Representation of Tones and Vowels in a Biophysically Detailed Model of Ventral Cochlear Nucleus

Abstract

Biophysically detailed representations of neural network models provide substantial insight to underlying neural processing mechanisms in the auditory systems of the brain. For simple biological systems the behavior can be represented by simple equations or flow charts. But for complex systems, more detailed descriptions of individual neurons and their synaptic connectivity are typically required. Creating extensive network models allows us to test hypotheses, apply specific manipulations that cannot be done experimentally and provide supporting evidence for experimental results. Several studies have been made on establishing realistic models of the cochlear nucleus (Manis and Campagnola, 2018; Eager et al., 2004), the part of the brainstem where sound signals enter the brain, both on individual neuron and networked structure levels. These models are based on both in vitro and in vivo physiological data, and they successfully demonstrate certain aspects of the neural processing of sound signals. Even though these models have been tested with tone bursts and isolated phonemes, the representation of speech in the cochlear nucleus and how it may support robust speech intelligibility remains to be explored with these detailed biophysical models.

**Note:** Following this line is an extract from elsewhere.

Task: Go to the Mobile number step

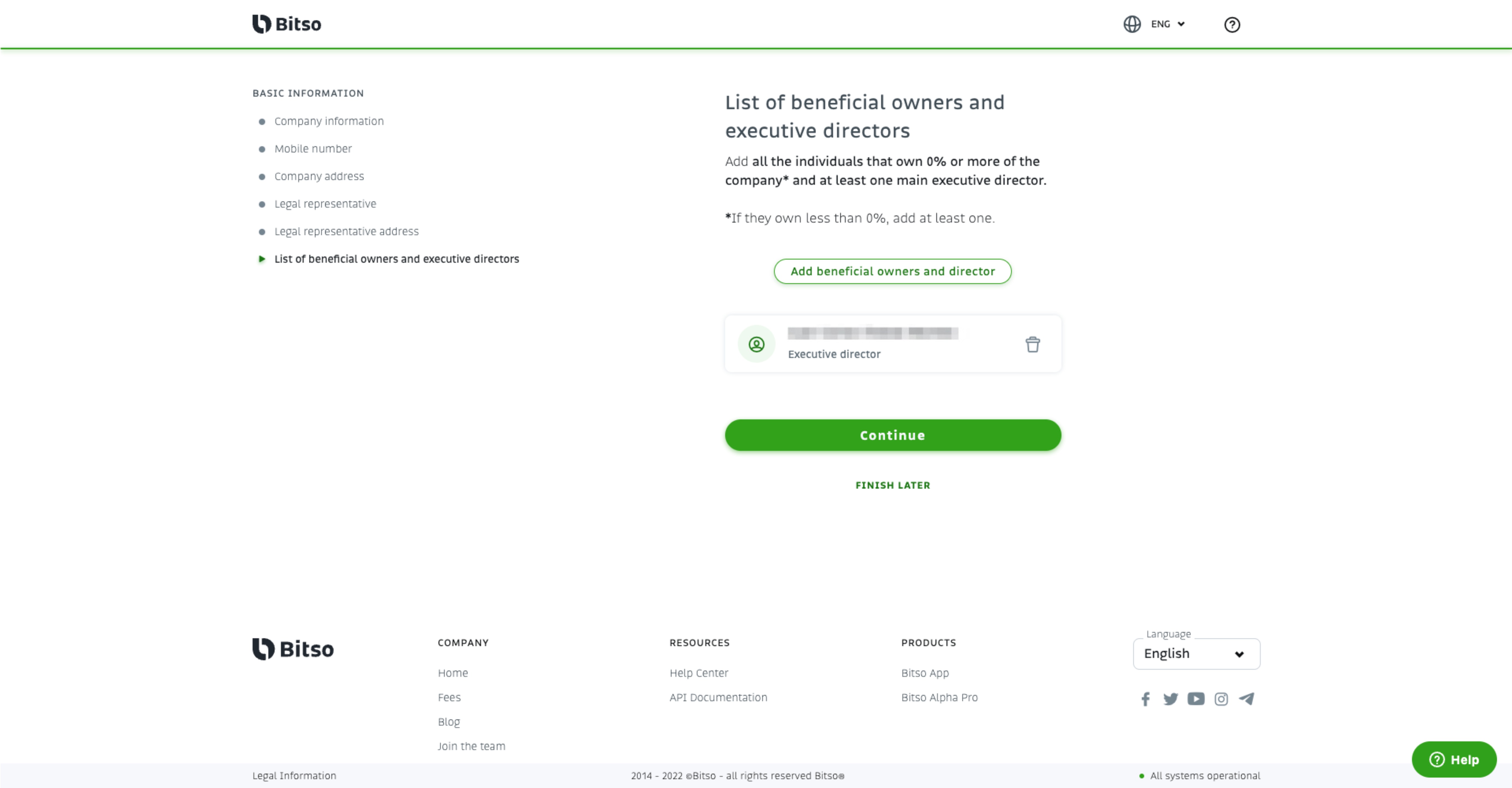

In this study, the basis of creating a biophysically detailed model of microcircuits in the cochlear nucleus is formed following the approach of Manis and Campagnola (2018). The focus of this thesis is more on bushy cell microcircuits. We have updated Manis and Campagnola (2018) model to take inputs from the new phenomenological auditory periphery model of Bruce et al. (2018). Different cell types in the cochlear nucleus are modelled by detailed cell models of Rothman and Manis (2003c) and updated Manis and Campagnola (2018) cell models. Networked structures are built out of them according to published anatomical and physiological data. The outputs of these networked structures are used to create post-stimulus-time-histograms (PSTH) and response maps to investigate the representation of tone bursts and average localized synchronized rate (ALSR) of phoneme 'e' and are compared to published physiological data (Blackburn and Sachs, 1990).